A second reason for caution involves both the employment-population ratio and the labor-force-participation rate. Both rates are at lows we haven’t seen for 30 some years. Both ratios indicate that large numbers of people have left the labor force and simply aren’t looking for work. If they change their minds and start to look for work, then the unemployment rate could easily begin rising again as the denominator of the unemployment rate rises faster than employment (the numerator).
A third reason is that there are still too many unknowns on the horizon and most of them carry downside risk. The UK and the Eurozone continue their self-inflicted austerity march into recession and flirtation with banking and default crises. House prices have continued to decline, threatening the ability of households to sustain increases in consumer spending. And there’s always the completely unknown. Twelve months ago nobody would have considered the risk to economic growth from an earthquake that created a nuclear disaster.
The fourth reason to be cautious is the mismatch between the positive increase in employment we’ve just seen and the size of the employment gap we are facing. This is the graph we need to keep in mind. Again from Calculated Risk:
… third graph shows the job losses from the start of the employment recession, in percentage terms. The dotted line is ex-Census hiring.

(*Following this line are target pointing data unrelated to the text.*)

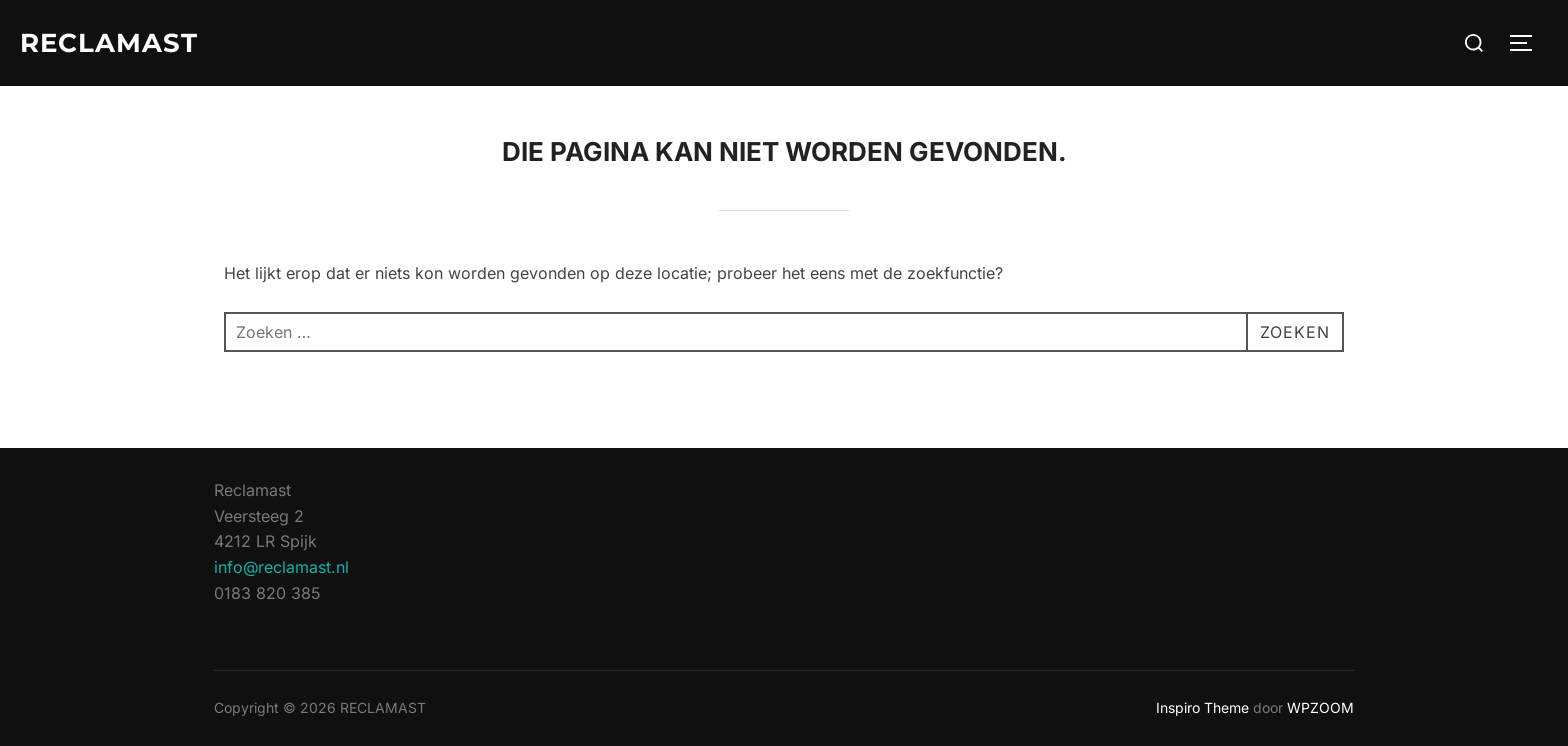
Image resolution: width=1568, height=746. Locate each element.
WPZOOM (1320, 707)
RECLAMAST (109, 43)
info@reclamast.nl (281, 567)
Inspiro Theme (1202, 707)
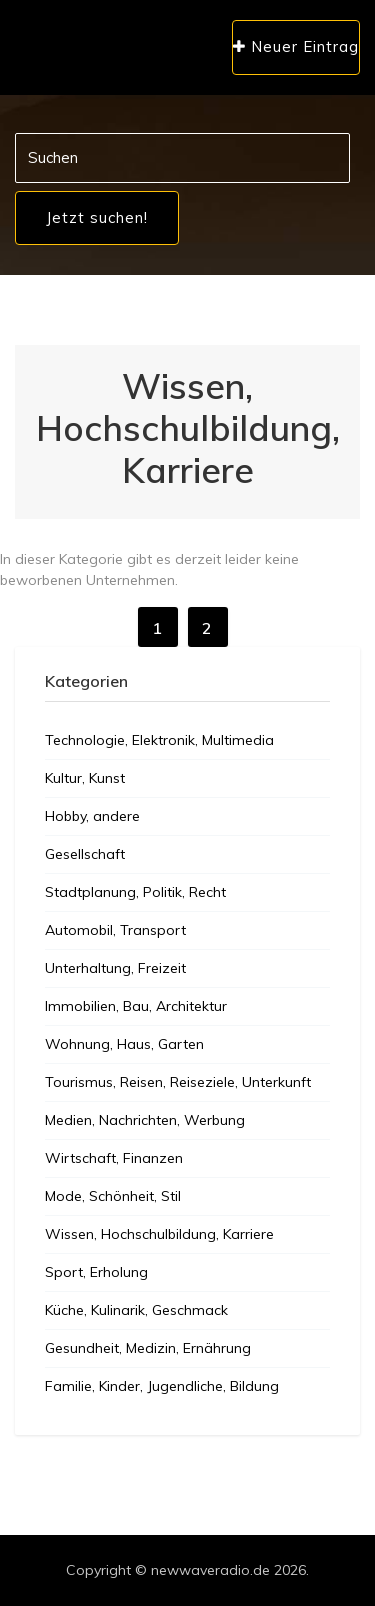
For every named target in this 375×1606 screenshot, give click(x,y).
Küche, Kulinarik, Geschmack (136, 1310)
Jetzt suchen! (97, 217)
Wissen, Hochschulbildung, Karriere (159, 1234)
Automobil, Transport (115, 930)
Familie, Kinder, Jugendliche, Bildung (162, 1386)
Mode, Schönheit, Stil (113, 1196)
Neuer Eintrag (296, 46)
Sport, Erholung (96, 1272)
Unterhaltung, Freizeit (115, 968)
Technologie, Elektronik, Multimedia (159, 740)
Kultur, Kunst (85, 778)
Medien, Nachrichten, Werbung (145, 1120)
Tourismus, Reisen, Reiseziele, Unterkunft (178, 1082)
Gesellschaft (85, 854)
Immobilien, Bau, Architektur (136, 1006)
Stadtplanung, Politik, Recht (135, 892)
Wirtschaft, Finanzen (114, 1158)
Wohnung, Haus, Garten (124, 1044)
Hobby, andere (92, 816)
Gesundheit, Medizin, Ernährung (148, 1348)
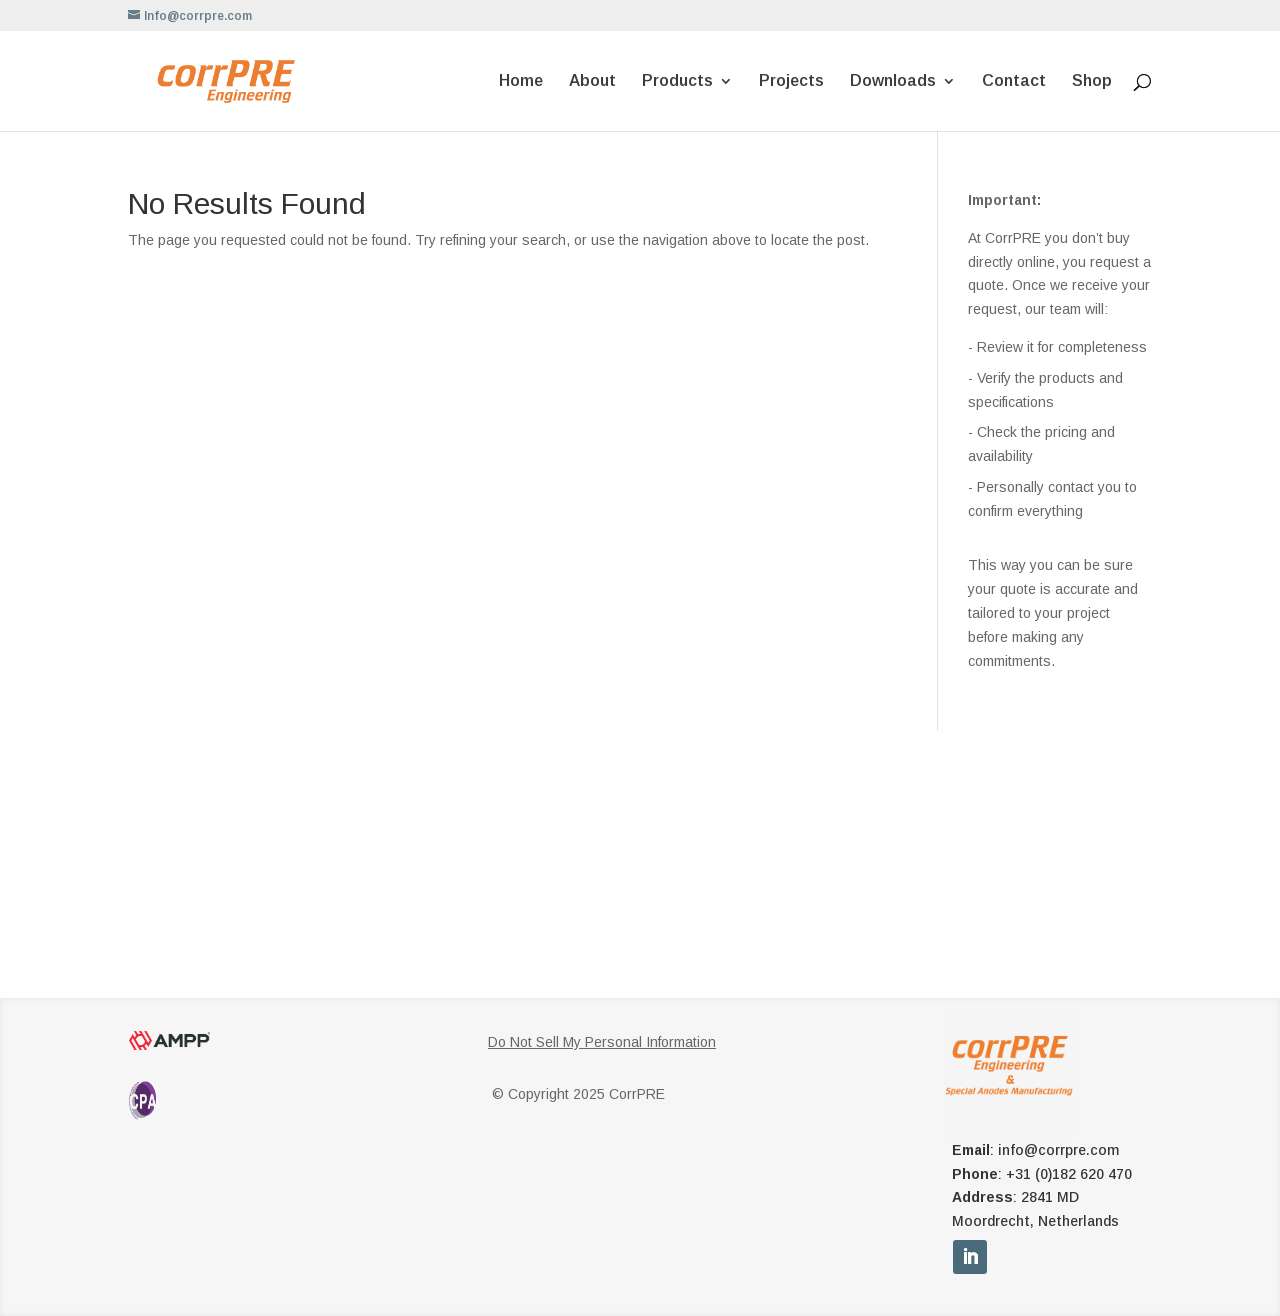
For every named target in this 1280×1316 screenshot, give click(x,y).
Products (677, 81)
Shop (1092, 81)
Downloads (893, 81)
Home (521, 81)
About (592, 81)
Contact (1014, 81)
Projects (791, 81)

This shows the depth of the recent employment recession – much worst than any other post-war recession – and the relatively slow recovery due to the lingering effects of the housing bust and financial crisis.
We are far, far from leaving this employment depression behind. Dean Baker of the Center for Economic Policy and Research cautioned today that, while it appears that we are on stronger path, it is still too weak. January’s numbers seem strong only because we have grown accustomed to such abysmal recovery for the last 2-3 years. Even at the pace January showed, it will still be 2020 before we regain full employment. That’s 8 years away – 100 months. Government and central banks easily lose focus on growth in a period that long. Congress and the President, while returning to jobs now in this election season, have already shown that they couldn’t sustain a focus on job growth last year as they turned to imaginary concerns over government debt instead.
We have a long way to go. We should be running but we’re only walking. Nonetheless, at least we’re walking forward now instead of backwards they way we were in mid-2011.